● **MATERIAL PROVIDED**
● ● ● ●

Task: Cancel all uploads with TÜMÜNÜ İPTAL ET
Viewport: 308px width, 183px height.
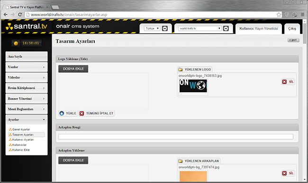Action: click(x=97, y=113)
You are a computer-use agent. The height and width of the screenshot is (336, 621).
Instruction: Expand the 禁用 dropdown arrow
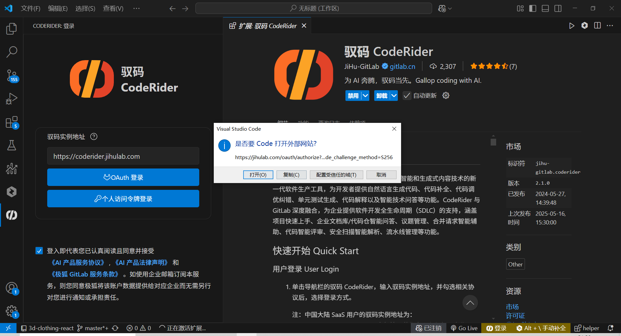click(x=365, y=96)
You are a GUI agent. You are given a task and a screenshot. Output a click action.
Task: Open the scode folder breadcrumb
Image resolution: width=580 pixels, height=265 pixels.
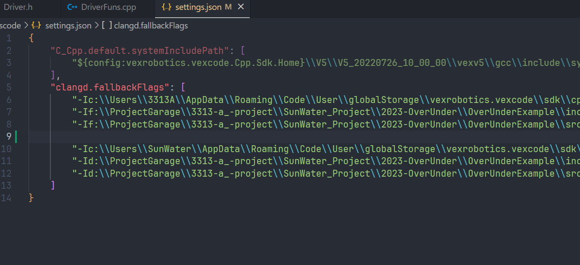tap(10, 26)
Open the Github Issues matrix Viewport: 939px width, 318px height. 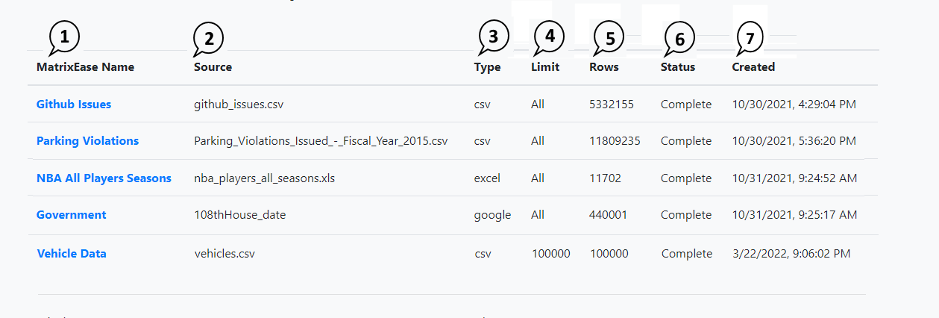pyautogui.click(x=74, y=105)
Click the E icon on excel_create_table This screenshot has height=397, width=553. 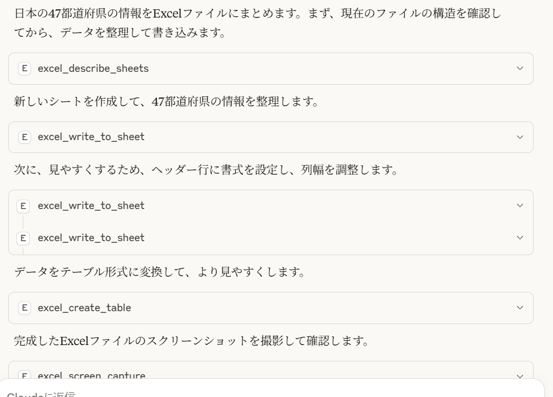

● ● ● ●

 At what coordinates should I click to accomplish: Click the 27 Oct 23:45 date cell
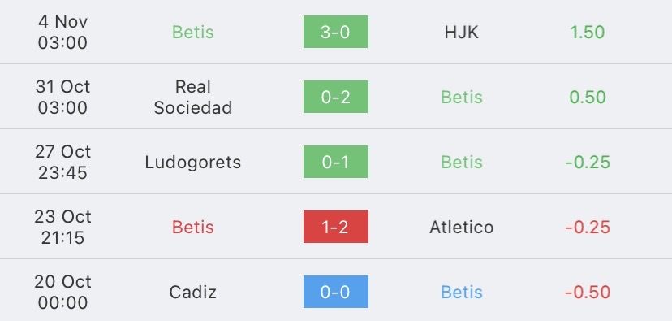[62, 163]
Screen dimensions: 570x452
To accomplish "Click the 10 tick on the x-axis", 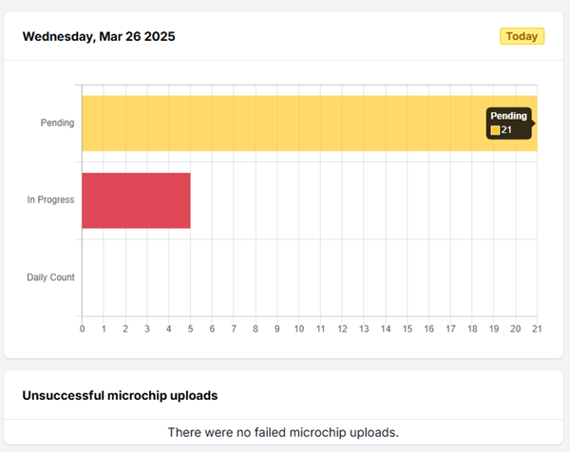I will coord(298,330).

● ● ● ●

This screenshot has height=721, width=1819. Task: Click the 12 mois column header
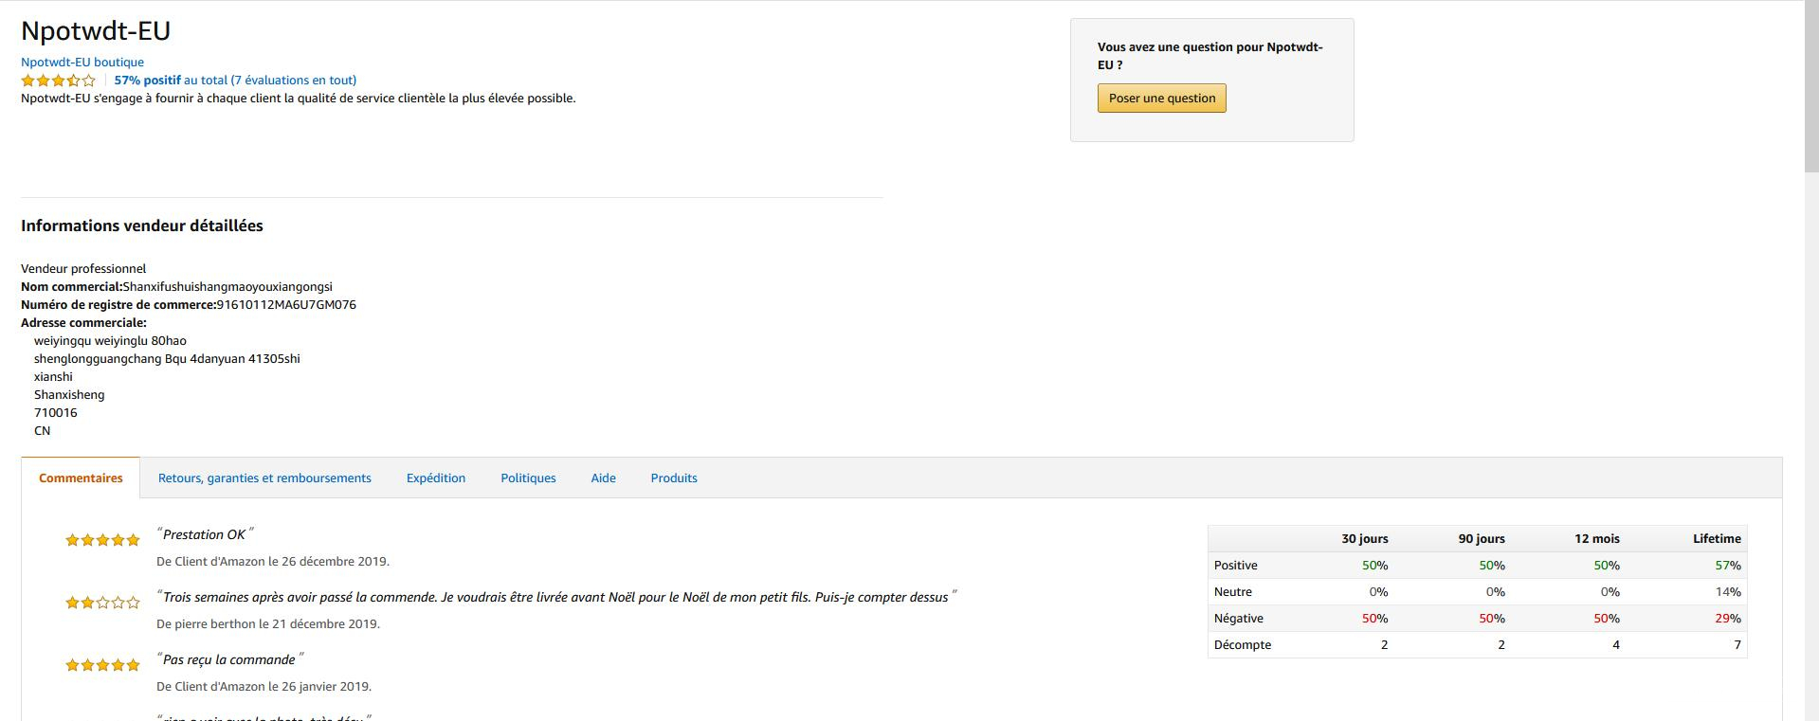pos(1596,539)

● ● ● ●

● **PROBLEM**
Filter the entries down to the lines holding the string "agent". Copy each of those lines.

● **SOLUTION**
You are a computer-use agent. The height and width of the screenshot is (336, 621).
You are a GUI agent. You are given a task and a screenshot. Output a click action.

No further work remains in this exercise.